» Task item: Exactly reproduce the lines from the one holding "Image resolution: width=750" through the end of the records, including both boundary lines but no pictures.

Screenshot grounding data:

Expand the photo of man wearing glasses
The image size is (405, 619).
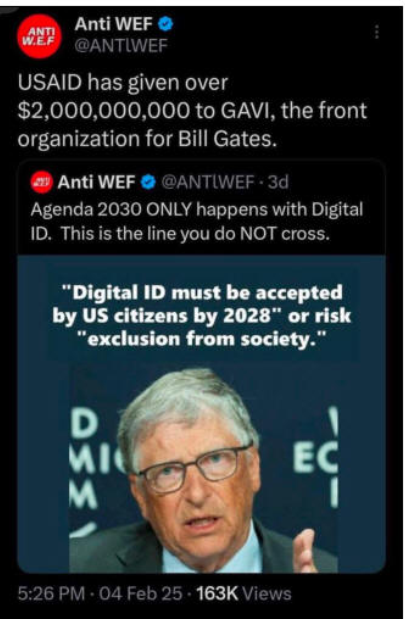pyautogui.click(x=203, y=469)
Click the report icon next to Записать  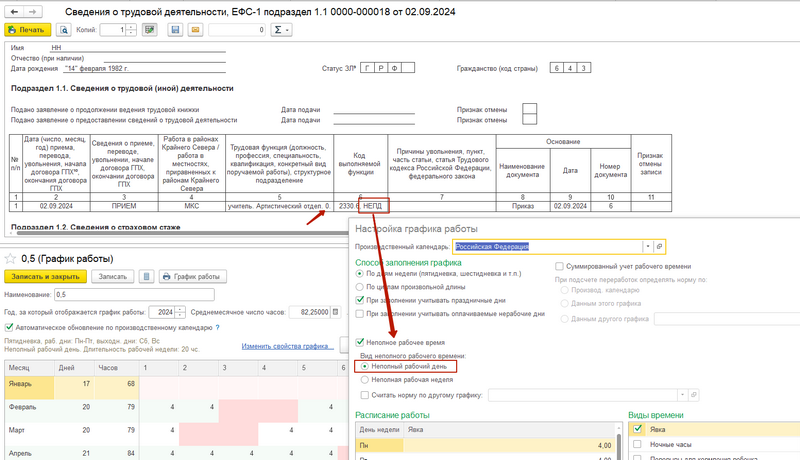tap(148, 276)
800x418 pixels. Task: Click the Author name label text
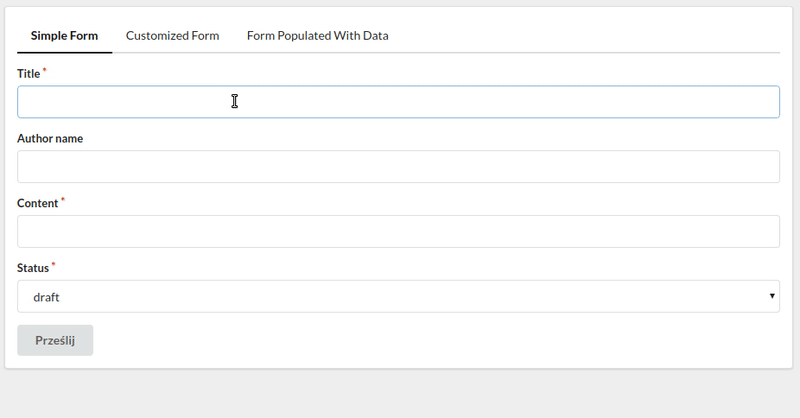pos(50,138)
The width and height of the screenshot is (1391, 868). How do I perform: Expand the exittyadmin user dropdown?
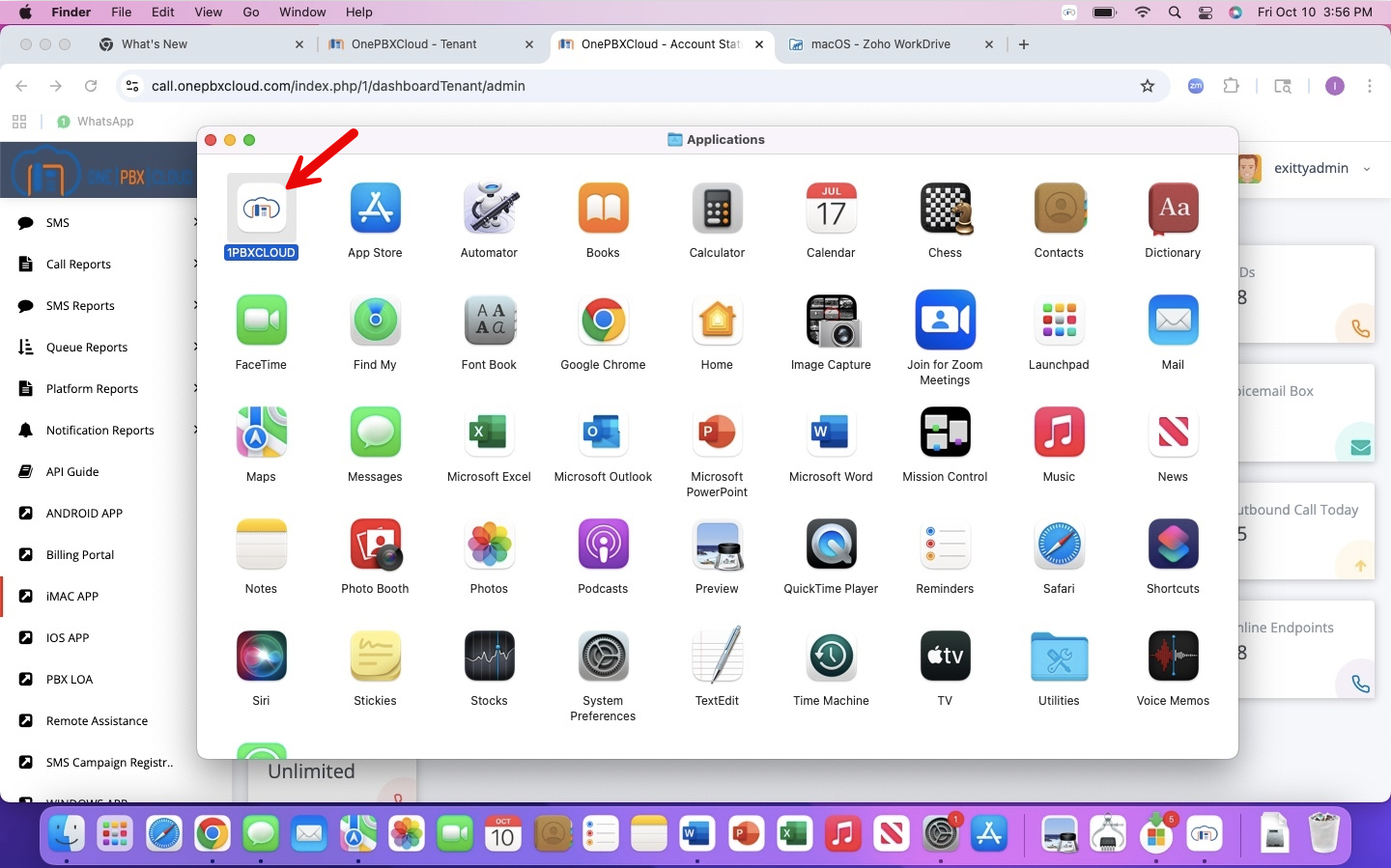coord(1366,169)
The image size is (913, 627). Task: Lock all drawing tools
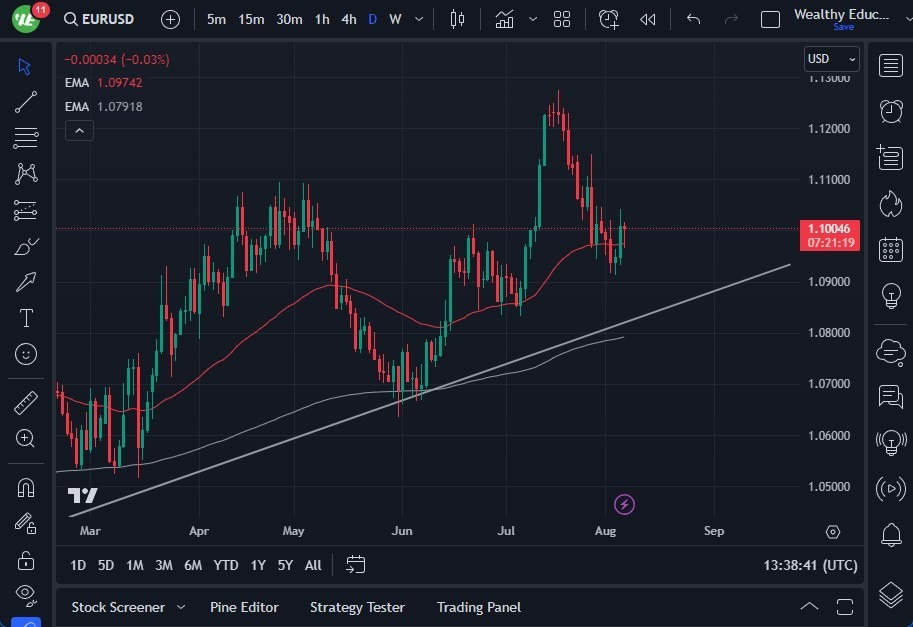(x=25, y=559)
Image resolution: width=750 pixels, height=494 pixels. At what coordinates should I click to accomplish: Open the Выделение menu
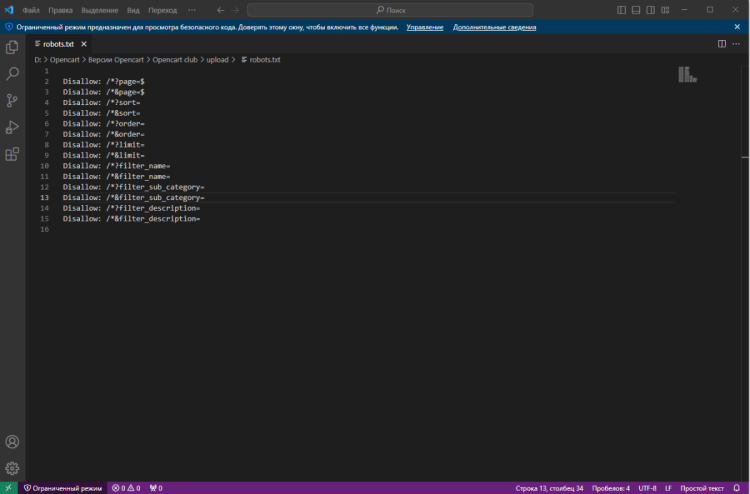tap(99, 10)
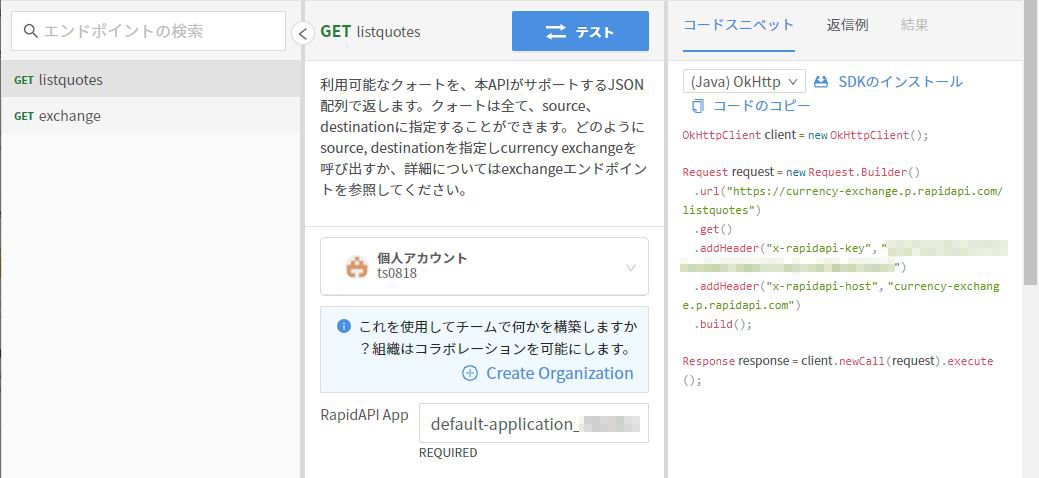Open the Create Organization link
Viewport: 1039px width, 478px height.
click(x=559, y=373)
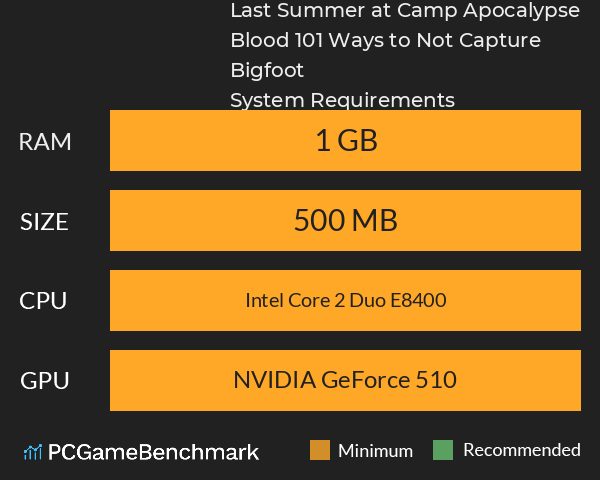Click the Blood 101 Ways to Not Capture text
Viewport: 600px width, 480px height.
click(x=386, y=40)
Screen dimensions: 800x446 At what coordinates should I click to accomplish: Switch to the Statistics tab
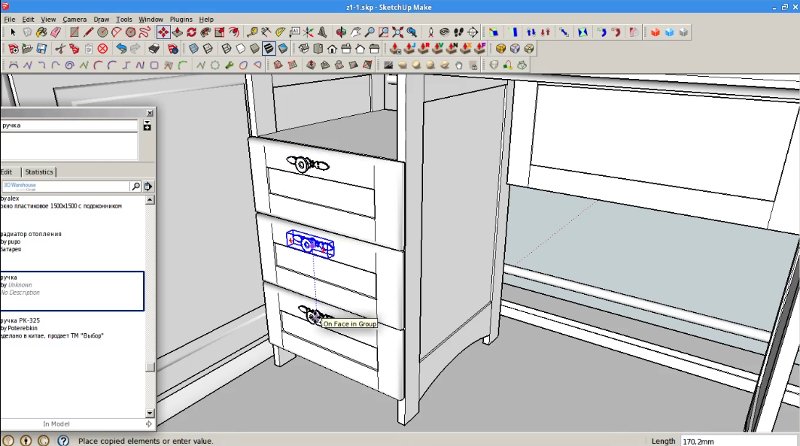point(39,172)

» The answer:
Image resolution: width=750 pixels, height=494 pixels. At what coordinates should I click to accomplish: Open the Выделение menu
tap(99, 10)
Open the Create Organization link
Viewport: 1039px width, 478px height.
click(x=559, y=373)
Click the Blood 101 Ways to Not Capture text
Viewport: 600px width, 480px height.
click(x=386, y=40)
Screen dimensions: 800x446 At what coordinates should I click to accomplish: Switch to the Statistics tab
point(39,172)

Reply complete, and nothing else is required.